We stood there a moment or so longer, while I thought of what might be lying all around us, under the roofs out there, hidden in secret places; and it wouldn't bear much thinking about. "There's some coffee downstairs," I said, and we turned toward the stairs.
In the kitchen I poured us each some coffee, then Jack sat down at the table, while I leaned back against the stove. "All right, Jack," I said then. "But how? What do we do? Telephone Eisenhower, or something? Just ring up the White House, and when he answers the phone tell him that out here in Santa Mira, which went Republican in the last election, we've found some bodies, except they aren't really bodies but something else, we don't know what, and please send the Marines right away?"
Jack shrugged impatiently. "I don't know! But we've got to do something; we have to find a way to reach people who can act! Quit clowning; figure something."
I nodded. "All right; chain of command."
"What?"
Eyes narrowing, I stared at Jack, suddenly excited, because this was the answer. "Listen; who do you know in Washington? Someone who knows you, knows you're not crazy, and that when you tell this story you mean it, and it's true. Somebody who can start the ball rolling, and keep this moving up a notch at a time till it reaches someone who can do something!"

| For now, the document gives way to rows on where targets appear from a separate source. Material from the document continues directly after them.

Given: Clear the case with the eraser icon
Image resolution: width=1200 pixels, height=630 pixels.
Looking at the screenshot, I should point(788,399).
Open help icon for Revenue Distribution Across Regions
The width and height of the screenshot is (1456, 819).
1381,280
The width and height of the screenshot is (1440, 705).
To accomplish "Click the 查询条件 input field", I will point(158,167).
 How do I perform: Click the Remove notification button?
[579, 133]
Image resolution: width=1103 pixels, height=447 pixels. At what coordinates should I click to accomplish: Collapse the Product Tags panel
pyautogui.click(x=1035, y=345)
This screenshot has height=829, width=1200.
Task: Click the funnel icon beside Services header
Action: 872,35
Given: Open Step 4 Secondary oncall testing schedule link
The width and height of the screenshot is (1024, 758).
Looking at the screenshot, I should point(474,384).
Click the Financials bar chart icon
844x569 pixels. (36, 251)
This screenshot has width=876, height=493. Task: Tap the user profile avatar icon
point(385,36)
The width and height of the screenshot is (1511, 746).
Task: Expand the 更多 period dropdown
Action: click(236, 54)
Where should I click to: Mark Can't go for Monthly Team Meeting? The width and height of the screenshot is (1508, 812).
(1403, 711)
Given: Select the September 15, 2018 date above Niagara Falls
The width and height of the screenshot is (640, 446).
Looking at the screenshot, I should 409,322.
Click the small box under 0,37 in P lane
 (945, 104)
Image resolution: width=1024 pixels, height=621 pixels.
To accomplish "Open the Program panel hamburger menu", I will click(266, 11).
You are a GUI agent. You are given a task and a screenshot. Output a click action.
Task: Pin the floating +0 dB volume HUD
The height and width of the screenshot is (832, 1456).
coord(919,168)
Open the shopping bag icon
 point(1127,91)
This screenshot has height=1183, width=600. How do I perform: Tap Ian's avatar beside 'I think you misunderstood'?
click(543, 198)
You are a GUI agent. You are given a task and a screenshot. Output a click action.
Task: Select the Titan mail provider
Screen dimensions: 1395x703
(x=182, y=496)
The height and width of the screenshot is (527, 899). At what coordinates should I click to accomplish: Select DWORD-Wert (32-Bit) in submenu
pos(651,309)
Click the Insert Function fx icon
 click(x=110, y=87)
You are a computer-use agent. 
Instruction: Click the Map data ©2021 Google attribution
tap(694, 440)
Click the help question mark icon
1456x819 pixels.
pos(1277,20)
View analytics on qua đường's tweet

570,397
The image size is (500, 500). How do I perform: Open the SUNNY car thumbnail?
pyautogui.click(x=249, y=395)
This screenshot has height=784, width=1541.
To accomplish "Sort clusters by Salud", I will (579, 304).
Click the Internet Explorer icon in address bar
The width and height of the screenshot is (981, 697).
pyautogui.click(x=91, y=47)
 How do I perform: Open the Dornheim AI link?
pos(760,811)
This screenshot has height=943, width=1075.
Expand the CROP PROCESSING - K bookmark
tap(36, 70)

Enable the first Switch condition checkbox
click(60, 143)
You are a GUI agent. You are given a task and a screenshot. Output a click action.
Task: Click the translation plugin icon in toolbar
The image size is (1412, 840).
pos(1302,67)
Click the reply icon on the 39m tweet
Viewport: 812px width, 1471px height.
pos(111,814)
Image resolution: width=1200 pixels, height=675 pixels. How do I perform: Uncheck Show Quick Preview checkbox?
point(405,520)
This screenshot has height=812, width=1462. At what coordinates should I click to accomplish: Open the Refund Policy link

After a moment or so, Jack shook his head. "Nobody; I don't know a soul in Washington. Do you?"
"No" – I slumped back against the stove. "Not even a Democrat. Write to your congressman." Then I remembered, and shrugged. "I do know one guy, at that; the only person in Washington I know in any kind of official capacity at all. Ben Eichler – he was an upperclassman when I started school. He's in the regular Army now, works in the Pentagon. But he's only a lieutenant-colonel; I don't know anyone else."
"He'll do," Jack said quickly. "The Army could handle this, and he's in it. Right in the Pentagon, and with a pretty good rank; at least he could speak to a general without being court-martialed."